Michael Torosian, Noble impression – Michel Hardy-Vallée

[Hiver 2025]

Noble impression
par Michel Hardy-Vallée

L’exposition rétrospective Printer Savant: Lumiere Press and the Art of the Photo Book1 mettait en relief le travail de l’artisan du livre canadien Michael Torosian, dont la maison d’édition Lumiere Press a produit certains des livres les plus méticuleusement imprimés de grands photographes. Pour les publications de Dorothea Lange, Paul Strand, Gordon Parks, Edward Burtynsky et de nombreux autres, Torosian a réalisé à la main des volumes en édition limitée en faisant appel aux matériaux les plus soignés, aux meilleures reproductions et à de l’équipement traditionnel. La Greenberg Gallery collabore avec lui depuis maintenant plus de trente-cinq ans, et la rétrospective qu’elle présentait donnait l’occasion de voir des épreuves originales aux côtés de leur version imprimée et d’en découvrir plus quant à sa pratique.

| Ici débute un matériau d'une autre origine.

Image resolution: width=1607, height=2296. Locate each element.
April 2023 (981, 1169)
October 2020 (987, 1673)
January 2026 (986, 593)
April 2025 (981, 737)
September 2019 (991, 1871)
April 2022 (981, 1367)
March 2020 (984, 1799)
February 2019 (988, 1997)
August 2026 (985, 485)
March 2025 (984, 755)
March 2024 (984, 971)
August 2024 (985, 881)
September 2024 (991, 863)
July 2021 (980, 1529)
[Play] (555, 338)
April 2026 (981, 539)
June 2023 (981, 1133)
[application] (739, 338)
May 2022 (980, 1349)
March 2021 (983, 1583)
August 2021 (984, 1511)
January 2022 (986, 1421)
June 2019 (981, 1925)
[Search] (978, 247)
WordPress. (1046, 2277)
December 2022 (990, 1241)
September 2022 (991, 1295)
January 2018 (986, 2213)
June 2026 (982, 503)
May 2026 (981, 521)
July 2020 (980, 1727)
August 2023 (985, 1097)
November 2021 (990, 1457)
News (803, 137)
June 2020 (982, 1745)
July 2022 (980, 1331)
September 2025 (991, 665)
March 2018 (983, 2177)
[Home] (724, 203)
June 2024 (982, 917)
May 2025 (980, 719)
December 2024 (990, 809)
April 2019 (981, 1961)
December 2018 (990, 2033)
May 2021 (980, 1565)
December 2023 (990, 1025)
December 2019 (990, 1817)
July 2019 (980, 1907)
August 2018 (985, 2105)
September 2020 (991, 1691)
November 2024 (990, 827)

L’événement était le dernier d’une série d’honneurs qui lui ont été rendus, notamment avec l’attribution par la Société Alcuin d’un prix pour l’ensemble de sa carrière dans les arts du livre et des acquisitions majeures par des bibliothèques universitaires, la Bodleian à Oxford et la Thomas Fisher à Toronto, par exemple.

Torosian est issu d’une famille pour qui l’autonomie est la grande priorité. La modernité et le progrès ont appauvri nombre de gens au cours du 20e siècle, et la connaissance du travail manuel a souvent été la meilleure police d’assurance contre la catastrophe. La ceinture porte-outils n’a pas de secrets pour Torosian, mais c’est dans la fabrication de livres qu’il a investi son énergie. Avant d’étudier à l’Institut polytechnique Ryerson (aujourd’hui l’Université métropolitaine de Toronto), il était photographe autodidacte. Son travail de rue des années 1970 rappelle grandement celui de Dave Heath, et il a réalisé une bonne série de portraits en studio de personnalités canadiennes de la scène artistique, comme Joyce Wieland et Ralph Greenhill. L’une de ses premières publications a été le portfolio Signature 3 pour l’Office national du film. S’il a connu une carrière de photographe portraitiste, c’est en fondant Lumiere Press qu’il a gagné ses lettres de noblesse. Ses ouvrages s’inscrivent dans une culture de l’imprimé qui va au-delà du seul livre photo, culture à laquelle, pour moi, plus de photographes devraient prêter attention.

Traduit par Frédéric Dupuy

[ Numéro complet, en version papier et numérique, disponible ici : Ciel variable 128 – DÉPAYSEMENT ]
[ L’article complet en version numérique est disponible ici : Michael Torosian, Noble impression – Michel Hardy-Vallée]


Michel Hardy-Vallée est historien de la photographie, commissaire indépendant et chercheur invité au Gail and Stephen A. Jarislowsky Institute for Studies in Canadian Art de l’Université Concordia. Ses recherches portent sur le livre de photographie, la narration visuelle, les pratiques interdisciplinaires ainsi que sur les archives, dans les contextes québécois et canadiens. Il travaille actuellement à une monographie de John Max.


Notes

  1. 1 Howard Greenberg Gallery, New York, 20 juin – 23 août 2024.